For example, the user may be a pilot or crew member. The user may interface with the system 100 via any suitable user interfaces, such as the crew panel 112. The at least one user interface may be implemented as any suitable user interface, such as a control panel, a touchscreen (e.g., of a display unit computing device and/or the crew panel 112), a multipurpose control panel, a control panel integrated into a flight deck, a cursor control panel (CCP) (sometimes referred to as a display control panel (DCP)), a keyboard, a mouse, a trackpad, at least one hardware button, a switch, an eye tracking system, and/or a voice recognition system. The user interface may be configured to receive at least one user input and to output the at least one user input to a computing device (e.g., 106, APD 108, and/or AAPD 110). For example, a pilot or crew member of the aircraft 102 may be able to interface with the user interface 110 to: view and/or listen to an event report and/or an alert; and/or listen to a portion of aircraft cabin audio provided by the APD 108 and/or AAPD 110.

The array 104 of audio devices 202 may include a plurality of audio devices 202 installed in an aircraft cabin of the aircraft 102 and may be implemented as any suitable array of any suitable audio devices. In some embodiments, some or all of the audio devices 202 may be in-flight entertainment (IFE) devices; for example, as shown in FIG. 7, the array 104 of audio devices 202 may be communicatively coupled to an IFE server 702. The array 104 may be a network of interconnected audio devices 202. The audio devices 202 may each include at least one microphone 204, as shown in FIG. 2. Each of the audio devices 202 may be configured to output at least one channel of microphone audio data captured in an aircraft cabin to the APD 108 and/or the AAPD 110.

The at least one aircraft interface computing device 106 may be implemented as any suitable computing device, such as an aircraft router computing device (e.g., a flight operation and maintenance exchange (FOMAX) computing device or a smart router). The at least one aircraft interface computing device 106 may include any or all of the elements, as shown in FIG. 3. For example, the aircraft interface computing device 106 may include at least one processor 302, at least one memory 304, and/or at least one storage 306, some or all of which may be communicatively coupled at any given time.
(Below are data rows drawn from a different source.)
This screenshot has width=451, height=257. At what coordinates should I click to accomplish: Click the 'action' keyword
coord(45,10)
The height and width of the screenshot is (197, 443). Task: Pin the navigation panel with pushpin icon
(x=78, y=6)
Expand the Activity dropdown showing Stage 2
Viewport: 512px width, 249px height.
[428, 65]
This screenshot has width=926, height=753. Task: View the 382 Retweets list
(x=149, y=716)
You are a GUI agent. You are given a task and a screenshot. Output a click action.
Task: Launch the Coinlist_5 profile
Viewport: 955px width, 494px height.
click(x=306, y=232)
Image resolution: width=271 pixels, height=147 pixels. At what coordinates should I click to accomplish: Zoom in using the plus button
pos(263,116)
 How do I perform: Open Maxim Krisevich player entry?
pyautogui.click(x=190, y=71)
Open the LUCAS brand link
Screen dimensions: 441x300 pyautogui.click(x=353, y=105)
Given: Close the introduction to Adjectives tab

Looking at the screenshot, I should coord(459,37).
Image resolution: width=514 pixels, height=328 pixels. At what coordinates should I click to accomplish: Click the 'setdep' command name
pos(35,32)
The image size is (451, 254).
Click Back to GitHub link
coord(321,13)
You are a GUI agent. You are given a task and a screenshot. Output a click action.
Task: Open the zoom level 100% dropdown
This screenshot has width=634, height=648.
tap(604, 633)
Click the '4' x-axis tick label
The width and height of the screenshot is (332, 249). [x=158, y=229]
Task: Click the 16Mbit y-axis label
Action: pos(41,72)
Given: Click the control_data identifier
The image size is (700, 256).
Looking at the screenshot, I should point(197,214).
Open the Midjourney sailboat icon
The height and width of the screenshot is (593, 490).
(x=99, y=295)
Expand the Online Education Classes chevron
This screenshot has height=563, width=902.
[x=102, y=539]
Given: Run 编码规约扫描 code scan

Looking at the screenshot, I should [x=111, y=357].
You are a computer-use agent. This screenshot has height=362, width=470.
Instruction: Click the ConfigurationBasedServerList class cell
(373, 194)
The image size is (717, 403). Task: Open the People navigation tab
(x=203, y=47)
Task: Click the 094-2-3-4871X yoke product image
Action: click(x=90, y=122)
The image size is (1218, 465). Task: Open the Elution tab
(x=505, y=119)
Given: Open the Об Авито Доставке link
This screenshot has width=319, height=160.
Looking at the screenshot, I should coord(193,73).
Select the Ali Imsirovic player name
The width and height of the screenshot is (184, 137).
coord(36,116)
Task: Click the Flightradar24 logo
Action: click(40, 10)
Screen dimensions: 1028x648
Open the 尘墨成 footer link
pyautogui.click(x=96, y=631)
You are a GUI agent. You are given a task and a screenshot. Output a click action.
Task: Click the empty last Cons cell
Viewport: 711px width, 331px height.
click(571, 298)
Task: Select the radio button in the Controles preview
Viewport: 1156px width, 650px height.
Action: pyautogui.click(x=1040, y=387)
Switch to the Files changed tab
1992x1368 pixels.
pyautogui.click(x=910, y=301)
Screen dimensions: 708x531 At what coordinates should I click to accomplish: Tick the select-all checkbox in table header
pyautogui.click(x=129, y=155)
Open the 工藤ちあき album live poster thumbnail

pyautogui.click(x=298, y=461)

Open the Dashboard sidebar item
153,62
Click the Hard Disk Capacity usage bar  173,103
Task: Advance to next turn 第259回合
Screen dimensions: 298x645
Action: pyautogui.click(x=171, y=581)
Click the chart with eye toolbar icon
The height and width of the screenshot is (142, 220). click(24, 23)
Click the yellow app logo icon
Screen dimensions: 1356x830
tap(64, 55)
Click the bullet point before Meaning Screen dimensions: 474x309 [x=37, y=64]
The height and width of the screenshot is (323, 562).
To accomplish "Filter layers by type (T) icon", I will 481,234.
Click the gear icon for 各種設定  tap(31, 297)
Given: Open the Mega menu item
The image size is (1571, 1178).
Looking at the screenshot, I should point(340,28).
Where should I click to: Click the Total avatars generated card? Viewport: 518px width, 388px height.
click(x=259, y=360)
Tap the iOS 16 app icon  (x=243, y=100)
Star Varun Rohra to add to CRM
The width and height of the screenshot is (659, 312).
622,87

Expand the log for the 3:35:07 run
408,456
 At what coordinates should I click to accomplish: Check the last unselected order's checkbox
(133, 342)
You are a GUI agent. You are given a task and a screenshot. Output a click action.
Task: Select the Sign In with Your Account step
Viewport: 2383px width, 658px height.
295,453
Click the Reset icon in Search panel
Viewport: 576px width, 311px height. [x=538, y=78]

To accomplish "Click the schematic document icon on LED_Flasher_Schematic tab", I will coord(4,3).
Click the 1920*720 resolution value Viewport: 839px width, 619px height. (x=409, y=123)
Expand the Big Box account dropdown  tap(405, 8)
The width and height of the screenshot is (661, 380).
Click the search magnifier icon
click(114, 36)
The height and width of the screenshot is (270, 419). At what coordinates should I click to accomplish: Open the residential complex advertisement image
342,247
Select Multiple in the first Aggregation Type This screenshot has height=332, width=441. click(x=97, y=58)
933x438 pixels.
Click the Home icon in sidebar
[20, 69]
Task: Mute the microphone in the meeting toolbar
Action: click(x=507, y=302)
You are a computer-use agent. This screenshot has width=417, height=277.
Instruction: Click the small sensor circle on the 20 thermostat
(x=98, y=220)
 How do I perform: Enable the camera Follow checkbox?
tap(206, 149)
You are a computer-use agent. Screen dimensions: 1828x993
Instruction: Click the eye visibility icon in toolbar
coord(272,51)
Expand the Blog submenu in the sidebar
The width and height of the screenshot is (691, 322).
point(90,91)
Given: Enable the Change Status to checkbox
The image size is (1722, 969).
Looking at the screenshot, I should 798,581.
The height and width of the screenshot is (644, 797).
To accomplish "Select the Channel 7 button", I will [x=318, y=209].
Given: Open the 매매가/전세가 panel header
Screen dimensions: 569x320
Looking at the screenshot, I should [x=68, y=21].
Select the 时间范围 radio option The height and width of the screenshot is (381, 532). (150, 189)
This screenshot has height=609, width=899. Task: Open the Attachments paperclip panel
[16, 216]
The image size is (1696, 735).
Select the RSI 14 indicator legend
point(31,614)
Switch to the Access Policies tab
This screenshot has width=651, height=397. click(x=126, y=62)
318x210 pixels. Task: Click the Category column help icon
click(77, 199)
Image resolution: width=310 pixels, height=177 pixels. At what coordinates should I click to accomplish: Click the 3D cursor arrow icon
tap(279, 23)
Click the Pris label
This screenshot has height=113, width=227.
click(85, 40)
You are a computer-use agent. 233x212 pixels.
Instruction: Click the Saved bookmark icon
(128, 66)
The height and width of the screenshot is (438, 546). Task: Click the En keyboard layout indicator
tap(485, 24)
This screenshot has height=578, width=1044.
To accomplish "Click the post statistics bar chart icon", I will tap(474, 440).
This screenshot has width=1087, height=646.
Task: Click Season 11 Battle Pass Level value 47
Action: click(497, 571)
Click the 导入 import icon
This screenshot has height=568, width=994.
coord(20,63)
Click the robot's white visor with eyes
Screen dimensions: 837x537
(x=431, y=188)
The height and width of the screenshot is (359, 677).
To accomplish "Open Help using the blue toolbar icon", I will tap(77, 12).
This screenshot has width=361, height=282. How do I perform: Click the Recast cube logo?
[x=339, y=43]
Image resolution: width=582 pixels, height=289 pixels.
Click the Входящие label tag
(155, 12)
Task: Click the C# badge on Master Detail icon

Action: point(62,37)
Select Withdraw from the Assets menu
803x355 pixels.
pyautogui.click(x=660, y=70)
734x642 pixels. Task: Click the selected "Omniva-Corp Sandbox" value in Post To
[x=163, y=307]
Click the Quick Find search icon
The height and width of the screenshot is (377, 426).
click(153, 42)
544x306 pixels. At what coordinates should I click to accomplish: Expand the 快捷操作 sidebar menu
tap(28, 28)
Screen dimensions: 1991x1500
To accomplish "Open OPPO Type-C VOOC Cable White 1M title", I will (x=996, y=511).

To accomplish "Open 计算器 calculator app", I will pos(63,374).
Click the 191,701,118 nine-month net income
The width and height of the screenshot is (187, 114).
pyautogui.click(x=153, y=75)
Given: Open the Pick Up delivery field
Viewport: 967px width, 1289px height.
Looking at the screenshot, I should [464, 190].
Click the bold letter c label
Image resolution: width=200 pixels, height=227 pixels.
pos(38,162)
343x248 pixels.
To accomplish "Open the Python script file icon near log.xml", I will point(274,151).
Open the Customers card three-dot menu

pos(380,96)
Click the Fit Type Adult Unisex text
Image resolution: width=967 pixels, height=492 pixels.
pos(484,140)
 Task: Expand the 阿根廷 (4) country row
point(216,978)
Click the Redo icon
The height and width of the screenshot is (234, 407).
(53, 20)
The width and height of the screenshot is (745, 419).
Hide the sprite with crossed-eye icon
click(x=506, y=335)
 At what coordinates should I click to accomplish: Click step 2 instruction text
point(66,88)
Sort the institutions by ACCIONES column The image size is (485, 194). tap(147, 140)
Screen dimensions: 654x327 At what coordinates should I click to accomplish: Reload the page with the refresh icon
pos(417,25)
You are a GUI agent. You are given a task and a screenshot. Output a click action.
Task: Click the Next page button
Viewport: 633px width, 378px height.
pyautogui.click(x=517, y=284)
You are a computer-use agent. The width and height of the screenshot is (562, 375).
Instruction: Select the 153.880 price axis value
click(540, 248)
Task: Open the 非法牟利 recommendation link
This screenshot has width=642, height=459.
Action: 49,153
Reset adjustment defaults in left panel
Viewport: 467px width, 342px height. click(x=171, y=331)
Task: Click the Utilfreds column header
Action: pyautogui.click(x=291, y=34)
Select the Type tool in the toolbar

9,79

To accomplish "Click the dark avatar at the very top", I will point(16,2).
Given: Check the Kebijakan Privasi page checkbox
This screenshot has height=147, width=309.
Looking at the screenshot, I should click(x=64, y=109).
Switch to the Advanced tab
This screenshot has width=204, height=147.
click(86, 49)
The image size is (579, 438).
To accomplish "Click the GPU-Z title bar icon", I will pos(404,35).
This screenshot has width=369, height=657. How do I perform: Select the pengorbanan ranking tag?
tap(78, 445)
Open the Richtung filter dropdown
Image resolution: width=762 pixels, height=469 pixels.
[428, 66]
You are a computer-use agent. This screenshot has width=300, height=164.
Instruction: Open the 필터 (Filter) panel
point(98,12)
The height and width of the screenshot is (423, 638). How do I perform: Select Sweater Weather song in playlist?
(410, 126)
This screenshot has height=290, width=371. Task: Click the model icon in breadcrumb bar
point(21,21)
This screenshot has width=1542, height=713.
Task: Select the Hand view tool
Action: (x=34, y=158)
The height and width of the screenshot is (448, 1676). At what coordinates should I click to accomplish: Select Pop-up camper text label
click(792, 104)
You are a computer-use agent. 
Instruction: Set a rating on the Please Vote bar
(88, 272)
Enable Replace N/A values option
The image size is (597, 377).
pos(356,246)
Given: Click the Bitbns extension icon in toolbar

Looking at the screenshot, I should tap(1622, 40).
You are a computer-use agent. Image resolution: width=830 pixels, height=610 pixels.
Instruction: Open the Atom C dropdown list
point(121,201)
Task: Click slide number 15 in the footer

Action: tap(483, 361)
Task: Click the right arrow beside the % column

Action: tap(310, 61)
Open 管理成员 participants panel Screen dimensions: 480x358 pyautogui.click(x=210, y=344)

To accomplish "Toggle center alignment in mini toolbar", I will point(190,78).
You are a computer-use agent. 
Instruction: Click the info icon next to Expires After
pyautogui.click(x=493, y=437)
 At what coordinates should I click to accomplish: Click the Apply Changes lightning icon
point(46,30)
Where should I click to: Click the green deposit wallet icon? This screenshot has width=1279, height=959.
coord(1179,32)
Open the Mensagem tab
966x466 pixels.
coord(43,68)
For example, the at least one processor 302 may include at least one central processing unit (CPU), at least one graphics processing unit (GPU), at least one field-programmable gate array (FPGA), at least one application specific integrated circuit (ASIC), at least one digital signal processor, at least one deep learning processor unit (DPU), at least one virtual machine (VM) running on at least one processor, and/or the like configured to perform (e.g., collectively perform) any of the operations disclosed throughout. For example, the at least one processor 302 may include a CPU and a GPU configured to perform (e.g., collectively perform) any of the operations disclosed throughout. The processor 302 may be configured to run various software applications or computer code stored (e.g., maintained) in a non-transitory computer-readable medium (e.g., memory 304 and/or storage 306) and configured to execute various instructions or operations. The processor 302 of the aircraft computing device 106 may be configured to perform any or all of the operations disclosed throughout.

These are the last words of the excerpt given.